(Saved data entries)

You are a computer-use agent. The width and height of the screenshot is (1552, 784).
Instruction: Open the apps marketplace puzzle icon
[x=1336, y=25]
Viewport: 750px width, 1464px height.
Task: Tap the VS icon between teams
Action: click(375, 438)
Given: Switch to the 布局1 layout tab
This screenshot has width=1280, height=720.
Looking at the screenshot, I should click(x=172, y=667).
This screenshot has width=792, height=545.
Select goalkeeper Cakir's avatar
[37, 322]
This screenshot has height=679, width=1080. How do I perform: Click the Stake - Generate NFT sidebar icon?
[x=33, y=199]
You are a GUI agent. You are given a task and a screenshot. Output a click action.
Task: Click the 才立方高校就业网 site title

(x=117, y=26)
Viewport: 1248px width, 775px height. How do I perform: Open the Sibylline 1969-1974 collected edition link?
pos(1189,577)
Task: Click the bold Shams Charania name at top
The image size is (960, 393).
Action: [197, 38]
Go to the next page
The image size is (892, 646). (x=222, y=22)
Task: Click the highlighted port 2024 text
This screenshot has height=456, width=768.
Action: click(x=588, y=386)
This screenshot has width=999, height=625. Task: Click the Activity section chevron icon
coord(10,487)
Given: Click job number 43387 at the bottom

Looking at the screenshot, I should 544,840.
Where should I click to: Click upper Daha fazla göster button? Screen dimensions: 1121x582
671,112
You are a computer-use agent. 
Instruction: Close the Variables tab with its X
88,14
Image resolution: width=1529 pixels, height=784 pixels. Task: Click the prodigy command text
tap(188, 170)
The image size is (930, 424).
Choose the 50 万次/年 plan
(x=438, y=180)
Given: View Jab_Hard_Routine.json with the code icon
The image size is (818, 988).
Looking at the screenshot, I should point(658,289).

| TASK INSTRUCTIONS |
Each record must be repeated exactly as it appears above.

| RESPONSE BELOW |
You are a computer-use agent. The width and height of the screenshot is (1552, 784).
Instruction: Open the apps marketplace puzzle icon
[x=1336, y=25]
Viewport: 750px width, 1464px height.
Task: Tap the VS icon between teams
Action: click(375, 438)
Given: Switch to the 布局1 layout tab
This screenshot has width=1280, height=720.
Looking at the screenshot, I should click(x=172, y=667).
This screenshot has width=792, height=545.
Select goalkeeper Cakir's avatar
[37, 322]
This screenshot has height=679, width=1080. How do I perform: Click the Stake - Generate NFT sidebar icon?
[x=33, y=199]
You are a GUI agent. You are given a task and a screenshot. Output a click action.
Task: Click the 才立方高校就业网 site title

(x=117, y=26)
Viewport: 1248px width, 775px height. How do I perform: Open the Sibylline 1969-1974 collected edition link?
pos(1189,577)
Task: Click the bold Shams Charania name at top
The image size is (960, 393).
Action: [197, 38]
Go to the next page
The image size is (892, 646). (x=222, y=22)
Task: Click the highlighted port 2024 text
This screenshot has height=456, width=768.
Action: click(x=588, y=386)
This screenshot has width=999, height=625. Task: Click the Activity section chevron icon
coord(10,487)
Given: Click job number 43387 at the bottom

Looking at the screenshot, I should 544,840.
Where should I click to: Click upper Daha fazla göster button? Screen dimensions: 1121x582
671,112
You are a computer-use agent. 
Instruction: Close the Variables tab with its X
88,14
Image resolution: width=1529 pixels, height=784 pixels. Task: Click the prodigy command text
tap(188, 170)
The image size is (930, 424).
Choose the 50 万次/年 plan
(x=438, y=180)
Given: View Jab_Hard_Routine.json with the code icon
The image size is (818, 988).
Looking at the screenshot, I should point(658,289).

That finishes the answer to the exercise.